For myself, I think that we have reached a point in world history when religious beliefs are no longer merely outmoded – they are clearly anti-social. Constantine's adoption of Christianity as the Roman Empire's state religion was one of the worst things that happened to the West. The rise of Islam, its early conquests, the Crusades, and the constant inter-faith strife between Christians, Muslims, and Jews have not made the modern world a better or more peaceful place. Humanity would be better off without such strident, holier-than-thou religions.


Jose said...

You know my stance regarding religions - I am not a religious person - has a nuance as compared to yours. My opinion is that religions in themselves do not damage the individual nor do they damage anybody if conveniently applied. What's always happened - I dare to say since Emperor Constantine manipulated the First Council of Nicaea, earthly powers have ever used religions in their own benefit.
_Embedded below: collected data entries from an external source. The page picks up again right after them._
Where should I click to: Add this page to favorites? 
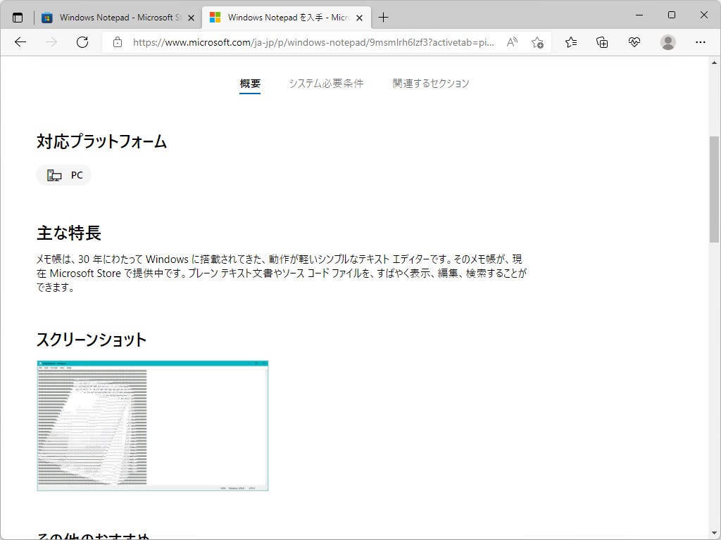point(538,42)
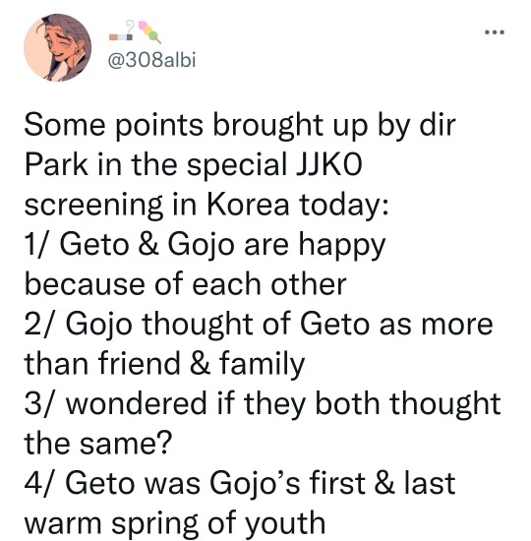Select the word "JJK0" in the tweet
531x541 pixels.
(329, 164)
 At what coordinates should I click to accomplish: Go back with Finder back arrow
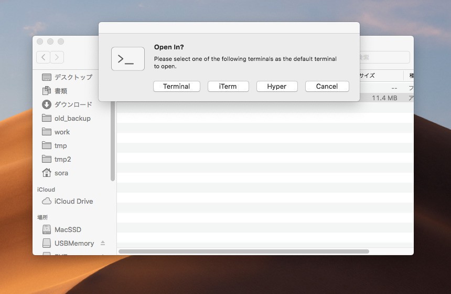(43, 57)
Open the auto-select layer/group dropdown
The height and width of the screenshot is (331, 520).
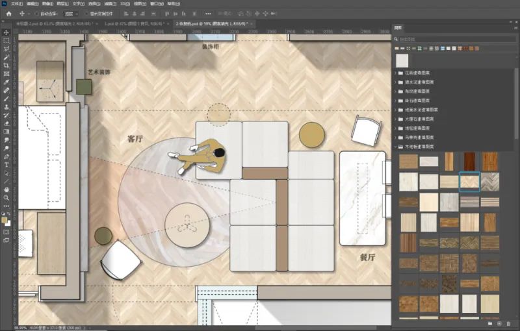point(72,13)
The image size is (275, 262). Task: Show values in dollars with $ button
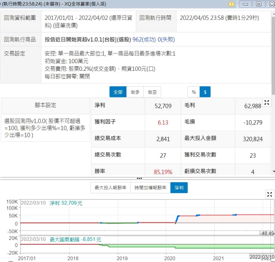point(205,92)
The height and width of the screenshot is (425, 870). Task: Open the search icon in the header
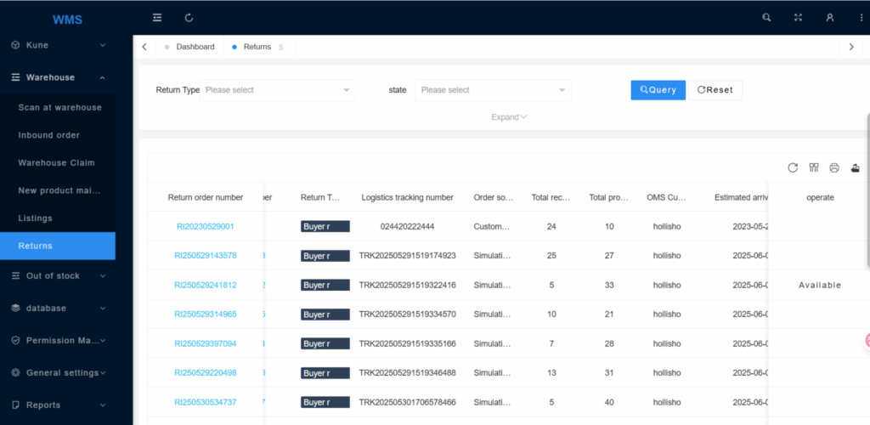(x=766, y=17)
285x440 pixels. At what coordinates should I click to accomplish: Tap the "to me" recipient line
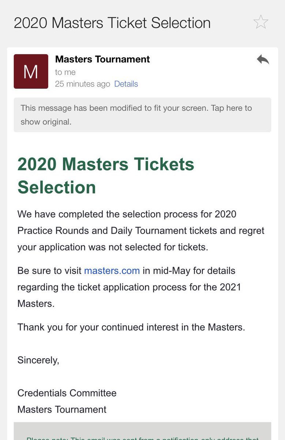click(x=65, y=72)
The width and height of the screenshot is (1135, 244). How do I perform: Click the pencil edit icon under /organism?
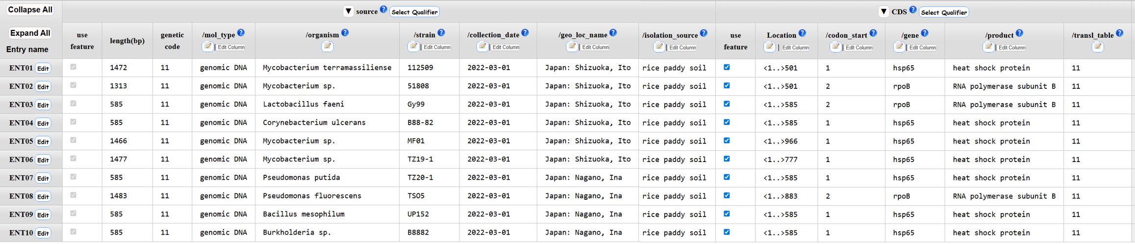(x=327, y=47)
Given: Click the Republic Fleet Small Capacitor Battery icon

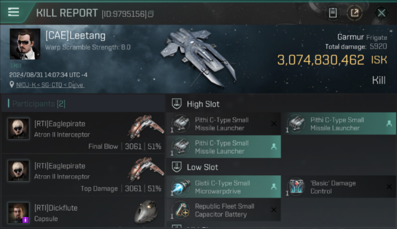Looking at the screenshot, I should (181, 210).
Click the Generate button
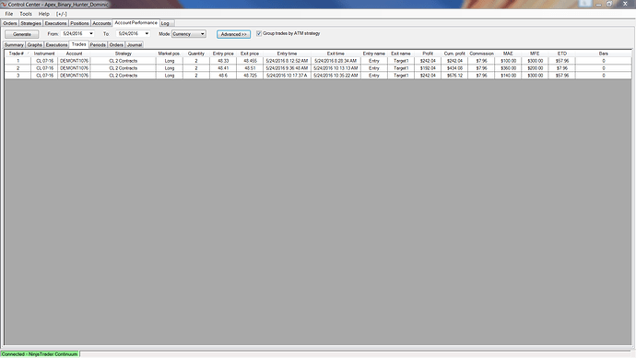The height and width of the screenshot is (358, 636). click(x=22, y=34)
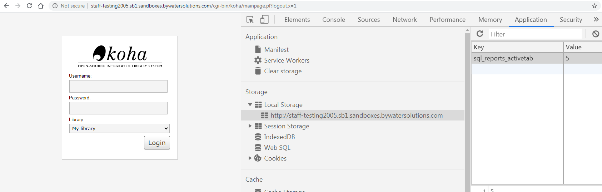Screen dimensions: 602x192
Task: Expand the Cookies tree node
Action: click(x=250, y=158)
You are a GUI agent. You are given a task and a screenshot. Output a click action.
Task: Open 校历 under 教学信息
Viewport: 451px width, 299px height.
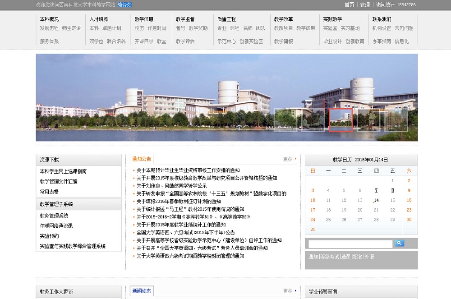point(139,28)
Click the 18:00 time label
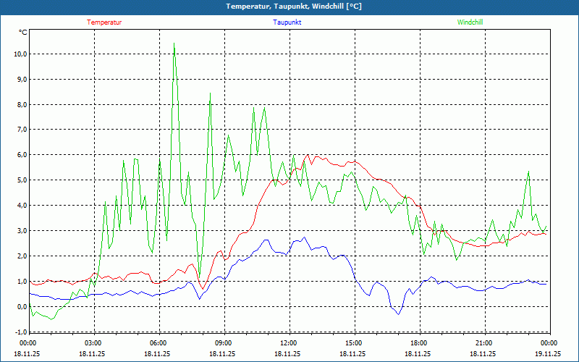579x362 pixels. pyautogui.click(x=418, y=343)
And what is even more shameful is that the faithful - that is those who really uphold the religion - believe what those manipulators have to say.

Dual morals at work.


Richard W. Symonds said...

Well, the US Neo-Cons managed to con the politico-religious Judaeo-Christian electorate into a right-wing corner - that's for sure.

That support looks as if it's evaporating - thank God.

lavenderblue said...

I only wanted to say 'hello' because I can now........
I don't understand a word of all this.
I found a bible in the garage - does that make me acceptable ?
And if so, to whom ?

Jose said...

Lavenderblue, that you have a Bible in your garage or not only can or cannot make you acceptable to yourself. Nobody is entitled to interfere in your personal feelings or beliefs.

anticant said...

A Bible in the garage? You have a GARAGE?? And a Rolls-Royce???

You need the Bible in your repertoire - a rich repository of ruderies. There's a tale of some children who lived in a large old country house and were sent to play in the attic one rainy day. They were so quiet that their parents wondered what they could be doing. When they came down to tea they said "We found a dusty old book called Holly Bibble, and it waa full of the FILTHIEST stories!" As Jose will doubtless tell you, there are some uplifting ones in it too.

lavenderblue said...

Oh thank you for that, Anticant !
I cannot recall ever having read the bible....I remember with deep loathing Sunday School, and Assembly.
Maybe i should dust it down, it's quite an ornate affair.
I also have a deep dislike for 'born again christians'.
A motley crew if ever there was......
It's a funny thing, Jose,that people ALWAYS feel the need to interfere with personal feelings.
I don't have any beliefs.....

Richard W. Symonds said...

But I sense people believe in you, Lavenderblue.

anticant said...

Of course you have beliefs, lavender - everyone does. I take it you believe that you exist?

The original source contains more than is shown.